目の前の森には、獣道にしか見えないあぜ道があるだけで、周りには鬱葱と草が生い茂っている。
「はいですぅ。ここはぁ、木こりのおじさんに聞いたんですぅ。
 この道を行けばぁ、すぐに見えてくるはずですぅ。」
そう言うと、ローラはそのあぜ道を入って行く。
「え、あ、ちょ、ちょっと待って〜」
迷う事は無いだろうが、こんな所で一人になるのは、流石に恐い。
おまけに、一人では帰れるかどうか不安だ。
キャロラインは、しぶしぶついて行く事にした。

しばらく歩くと、目の前に広い野原に出た。
「あ〜、キャロラインちゃ〜ん。

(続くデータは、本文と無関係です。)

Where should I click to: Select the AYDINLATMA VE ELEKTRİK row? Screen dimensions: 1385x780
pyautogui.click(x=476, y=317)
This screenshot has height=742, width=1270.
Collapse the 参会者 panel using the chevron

着きましたよぉ! ……うっわ〜〜!」
ローラが感嘆の声を上げると、キャロラインも進み出る。
「わ〜……すごく綺麗……」
その野原には、綺麗な湖が広がっていた。
水は澄んでおり、底の方で魚達が楽しそうに泳いでいるのが見える。
「ふわ〜、本当にすごいですねぇ……
 あ、この湖ってぇ、私達の街の川に繋がってるみたいですねぇ。」
見ると、森を横切る様に小川が流れている。
ローラの言う通り、フロースパーまで流れているのだろう。
「来て良かった……ねえ、あの木の下でお昼にしようか?」
湖のほとりにある、一本の大きな木を指差し、キャロラインは言った。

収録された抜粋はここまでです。